- WHAT THE TASK ASKS -
Your reply should hold only the lines from the records below where "computer" occurs.

- DATA FOR THE TASK -

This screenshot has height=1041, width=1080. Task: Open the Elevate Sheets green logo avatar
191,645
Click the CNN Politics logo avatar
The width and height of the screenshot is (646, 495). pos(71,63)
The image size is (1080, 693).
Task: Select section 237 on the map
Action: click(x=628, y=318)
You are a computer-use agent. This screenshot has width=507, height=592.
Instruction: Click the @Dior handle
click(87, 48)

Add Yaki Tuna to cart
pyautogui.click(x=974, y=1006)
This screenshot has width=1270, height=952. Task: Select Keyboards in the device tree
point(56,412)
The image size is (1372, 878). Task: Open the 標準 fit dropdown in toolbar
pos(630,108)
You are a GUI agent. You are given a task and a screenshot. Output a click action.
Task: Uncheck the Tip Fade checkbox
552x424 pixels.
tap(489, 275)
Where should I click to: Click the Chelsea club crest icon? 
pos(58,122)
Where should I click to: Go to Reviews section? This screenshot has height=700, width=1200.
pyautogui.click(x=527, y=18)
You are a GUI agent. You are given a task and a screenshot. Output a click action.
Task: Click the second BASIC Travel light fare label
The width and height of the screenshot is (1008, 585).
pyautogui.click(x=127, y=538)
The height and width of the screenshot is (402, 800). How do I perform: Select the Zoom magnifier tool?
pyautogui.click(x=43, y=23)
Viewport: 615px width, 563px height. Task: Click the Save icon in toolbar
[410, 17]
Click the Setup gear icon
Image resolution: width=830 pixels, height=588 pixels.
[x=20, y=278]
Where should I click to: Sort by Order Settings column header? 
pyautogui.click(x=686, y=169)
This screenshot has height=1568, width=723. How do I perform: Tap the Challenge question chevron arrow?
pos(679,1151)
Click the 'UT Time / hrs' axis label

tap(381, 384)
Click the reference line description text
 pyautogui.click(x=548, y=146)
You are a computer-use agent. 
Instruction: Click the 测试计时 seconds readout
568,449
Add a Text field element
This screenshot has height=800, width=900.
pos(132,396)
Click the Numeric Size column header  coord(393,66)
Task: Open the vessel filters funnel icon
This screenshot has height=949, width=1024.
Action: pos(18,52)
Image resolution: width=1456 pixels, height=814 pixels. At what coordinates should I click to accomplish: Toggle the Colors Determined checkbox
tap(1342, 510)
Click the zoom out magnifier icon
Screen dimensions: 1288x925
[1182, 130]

- FINISHED EXERCISE -
You are a computer-use agent. This screenshot has width=507, height=592.
You are a computer-use agent. 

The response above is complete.